* ENTRIES SHOWN:
+-------+

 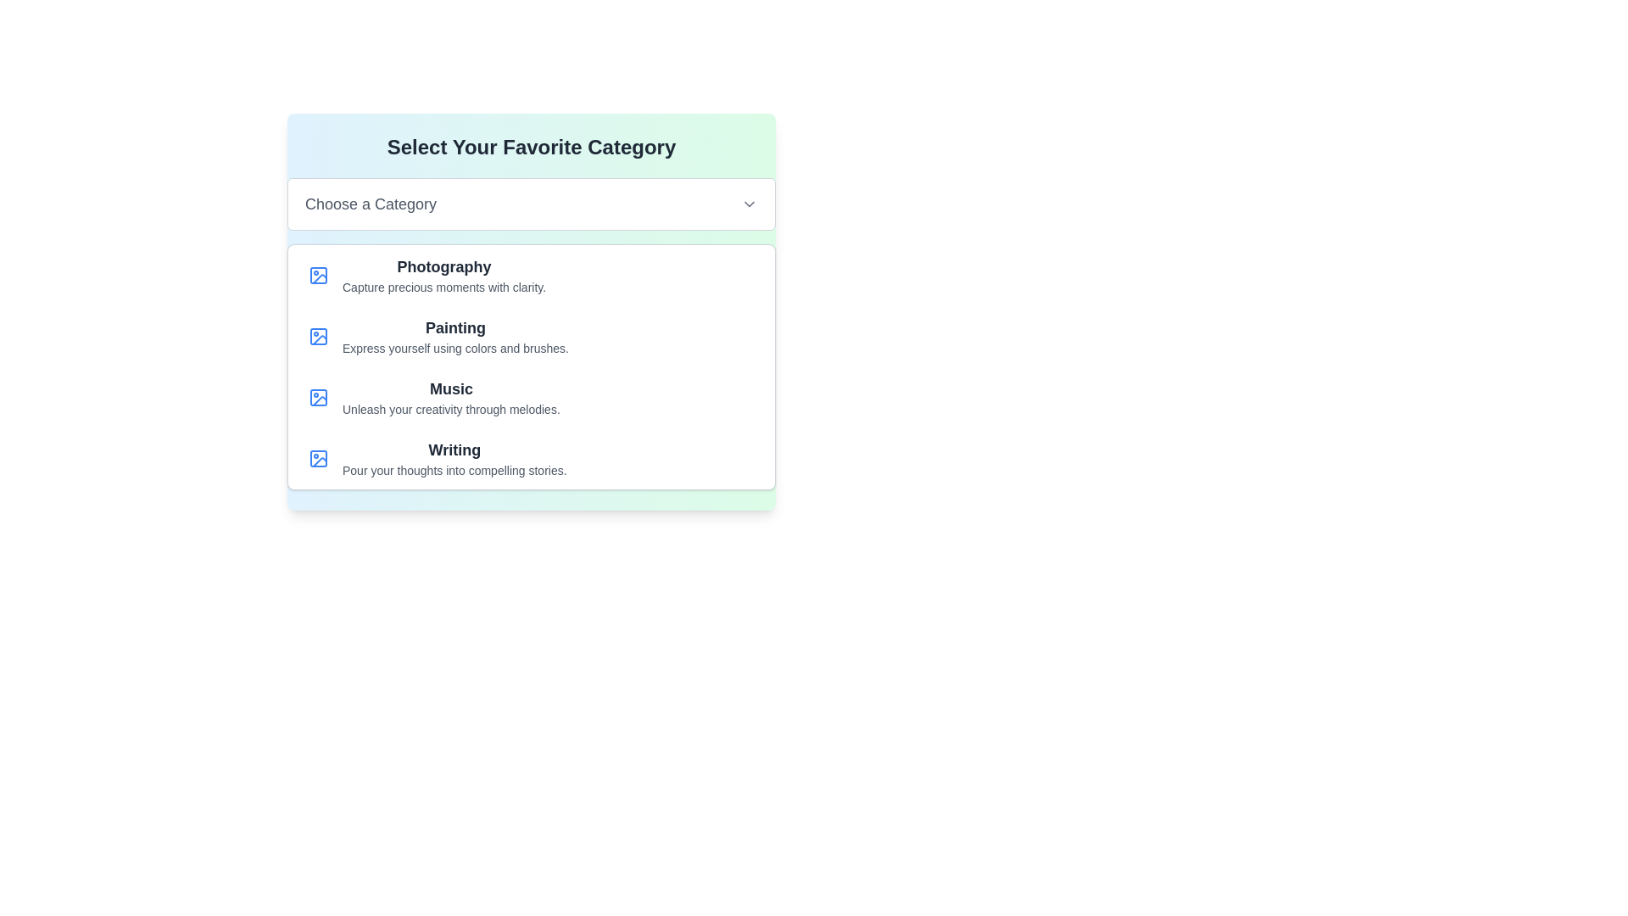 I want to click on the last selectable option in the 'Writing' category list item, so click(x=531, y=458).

+-------+

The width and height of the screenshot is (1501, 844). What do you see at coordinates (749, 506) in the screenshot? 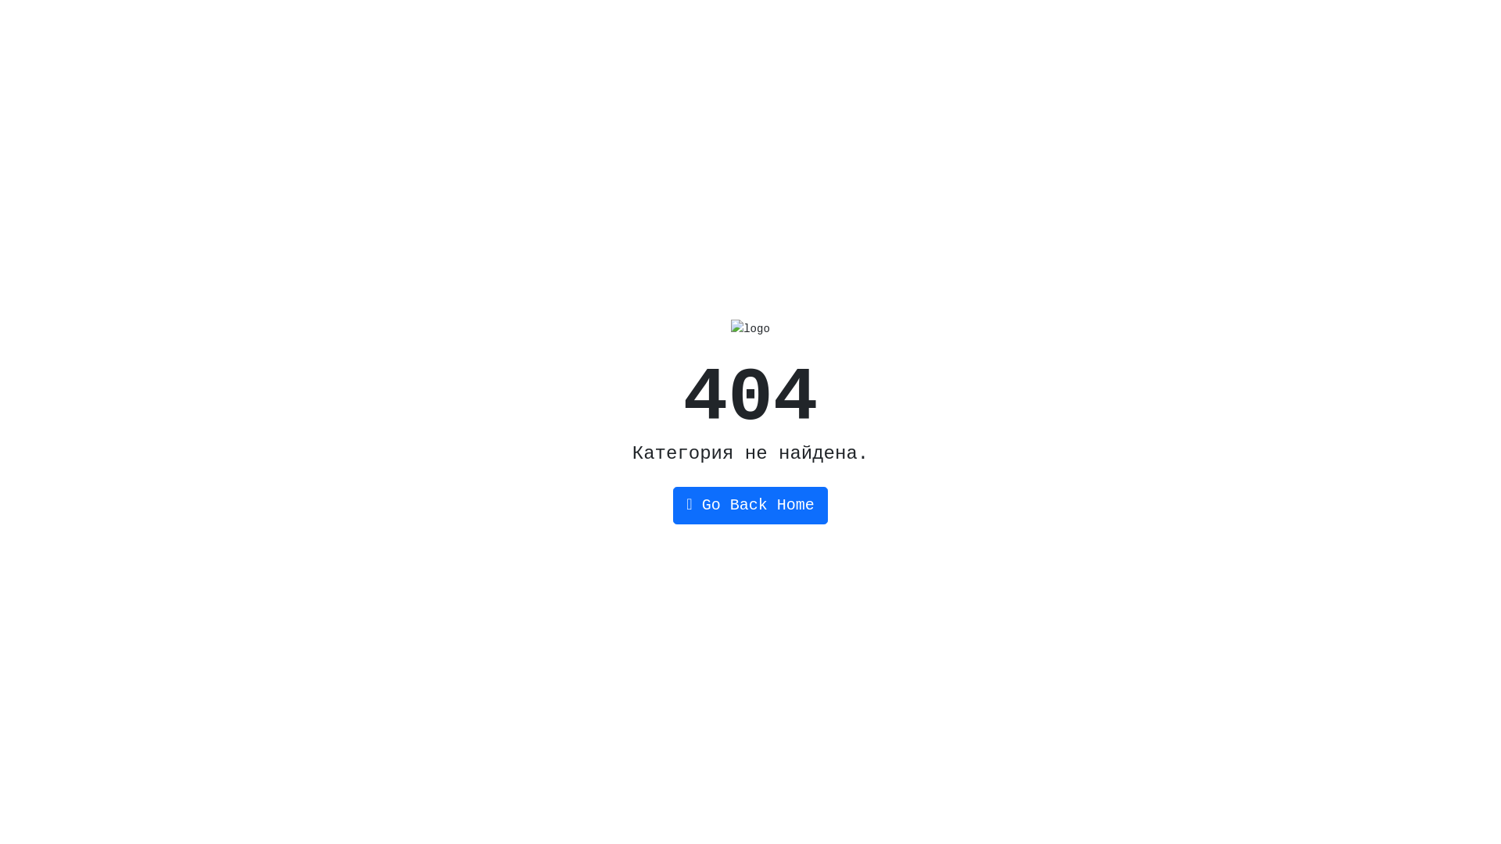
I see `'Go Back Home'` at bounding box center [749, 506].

+-------+

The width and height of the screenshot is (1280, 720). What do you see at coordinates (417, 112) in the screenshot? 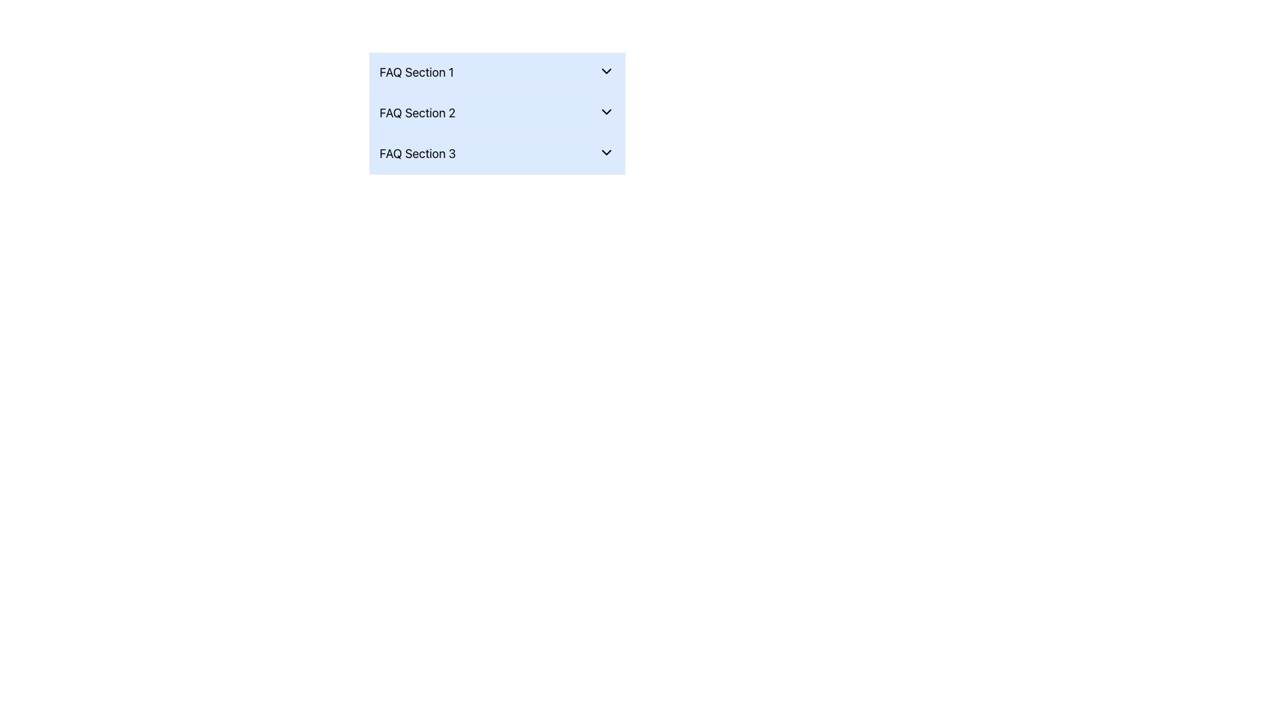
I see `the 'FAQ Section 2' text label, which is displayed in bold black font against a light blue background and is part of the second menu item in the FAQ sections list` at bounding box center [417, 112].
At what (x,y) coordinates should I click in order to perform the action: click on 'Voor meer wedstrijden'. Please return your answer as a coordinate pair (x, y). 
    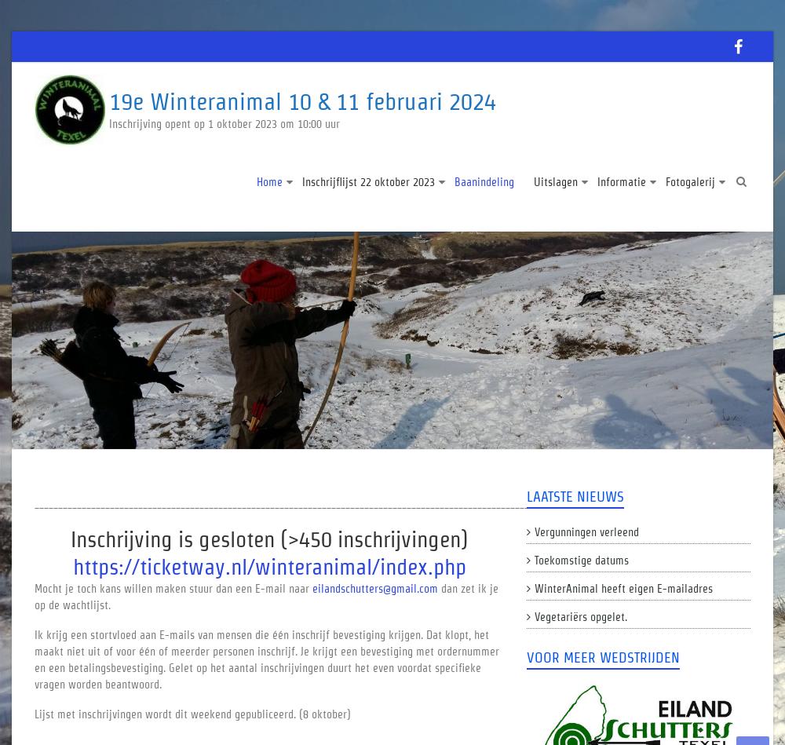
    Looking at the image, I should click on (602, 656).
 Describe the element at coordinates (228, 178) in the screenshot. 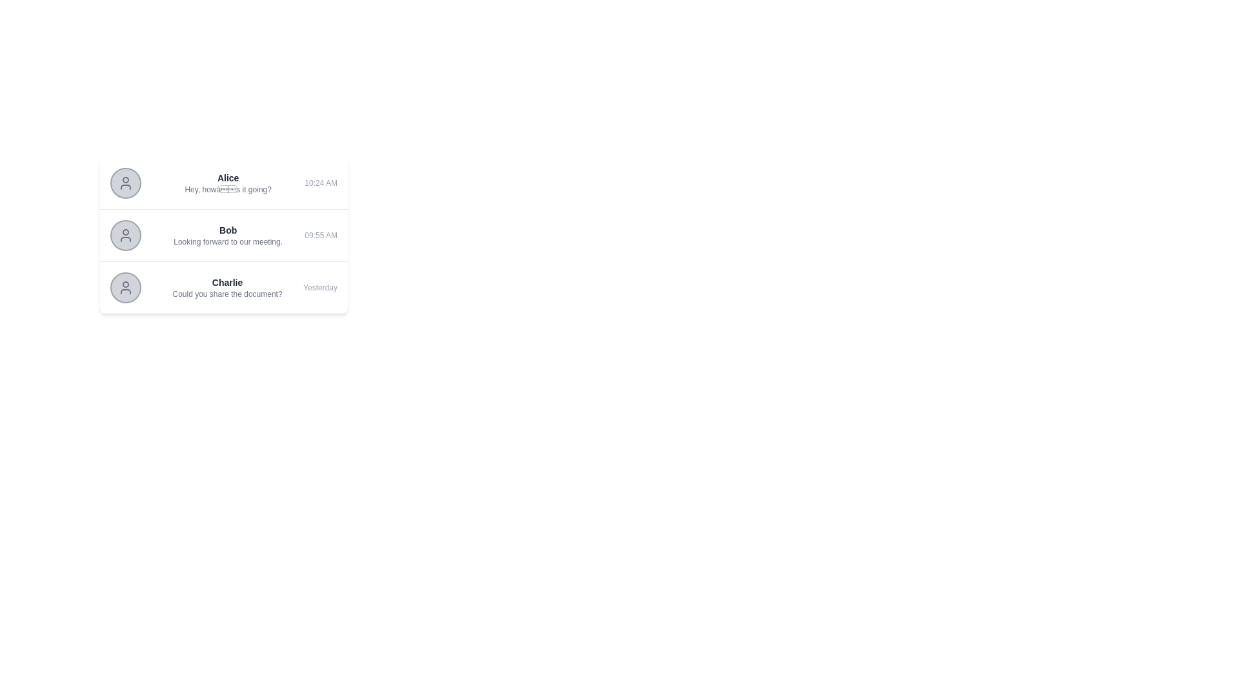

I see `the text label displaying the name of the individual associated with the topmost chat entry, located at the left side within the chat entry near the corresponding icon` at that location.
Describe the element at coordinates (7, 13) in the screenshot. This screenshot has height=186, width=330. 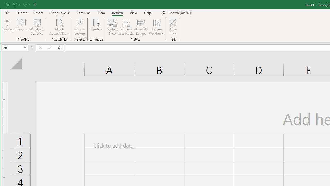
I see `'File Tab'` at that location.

+-------+

* GIVEN INSTRUCTION:
List every line of the records above that contains the string "should", copying each line in full. Case counts.

* RIGHT ANSWER:
At what (x,y) coordinates should I click in order to perform the action: click on 'Voor meer wedstrijden'. Please return your answer as a coordinate pair (x, y). 
    Looking at the image, I should click on (602, 656).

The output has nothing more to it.